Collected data
──────────
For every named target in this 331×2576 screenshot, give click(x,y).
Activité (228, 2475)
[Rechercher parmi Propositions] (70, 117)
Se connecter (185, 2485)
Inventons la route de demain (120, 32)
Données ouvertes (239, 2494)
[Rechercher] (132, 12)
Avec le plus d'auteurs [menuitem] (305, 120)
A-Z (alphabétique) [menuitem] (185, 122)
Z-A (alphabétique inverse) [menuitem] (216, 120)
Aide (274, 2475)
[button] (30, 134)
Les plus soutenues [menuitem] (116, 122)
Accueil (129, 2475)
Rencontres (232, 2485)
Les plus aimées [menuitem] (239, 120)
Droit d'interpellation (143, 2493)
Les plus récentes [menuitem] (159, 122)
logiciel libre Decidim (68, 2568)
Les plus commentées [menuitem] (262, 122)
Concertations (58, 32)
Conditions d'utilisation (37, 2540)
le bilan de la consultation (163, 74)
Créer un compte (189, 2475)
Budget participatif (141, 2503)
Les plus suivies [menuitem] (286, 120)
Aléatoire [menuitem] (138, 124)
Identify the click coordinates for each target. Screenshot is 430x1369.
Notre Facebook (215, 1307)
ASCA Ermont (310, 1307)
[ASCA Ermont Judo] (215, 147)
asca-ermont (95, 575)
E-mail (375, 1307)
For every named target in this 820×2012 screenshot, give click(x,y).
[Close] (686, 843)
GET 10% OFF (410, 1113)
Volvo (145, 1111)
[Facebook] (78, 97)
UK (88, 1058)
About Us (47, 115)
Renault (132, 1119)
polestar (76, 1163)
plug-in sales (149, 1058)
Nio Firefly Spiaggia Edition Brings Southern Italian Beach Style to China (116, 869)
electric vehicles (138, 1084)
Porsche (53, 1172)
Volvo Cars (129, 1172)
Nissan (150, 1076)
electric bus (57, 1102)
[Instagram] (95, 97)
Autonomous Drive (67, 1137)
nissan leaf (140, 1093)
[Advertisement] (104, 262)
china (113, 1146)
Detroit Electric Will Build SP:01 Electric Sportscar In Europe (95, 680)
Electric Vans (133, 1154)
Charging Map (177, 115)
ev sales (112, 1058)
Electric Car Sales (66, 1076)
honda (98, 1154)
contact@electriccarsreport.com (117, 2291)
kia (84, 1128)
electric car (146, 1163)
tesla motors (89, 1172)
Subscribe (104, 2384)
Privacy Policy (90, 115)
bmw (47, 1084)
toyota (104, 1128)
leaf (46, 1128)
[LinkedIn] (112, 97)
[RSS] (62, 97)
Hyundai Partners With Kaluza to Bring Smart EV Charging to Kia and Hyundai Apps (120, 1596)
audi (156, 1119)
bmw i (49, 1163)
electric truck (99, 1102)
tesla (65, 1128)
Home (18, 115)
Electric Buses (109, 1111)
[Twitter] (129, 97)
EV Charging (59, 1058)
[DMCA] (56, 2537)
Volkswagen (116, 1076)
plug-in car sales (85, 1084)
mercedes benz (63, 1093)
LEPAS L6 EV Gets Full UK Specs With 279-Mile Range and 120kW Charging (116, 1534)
──────────
Look through the data above and report every line in which "named" appears.

# SOLUTION BELOW
For every named target in this 331×2576 screenshot, give click(x,y).
For every named target in this 820×2012 screenshot, give click(x,y).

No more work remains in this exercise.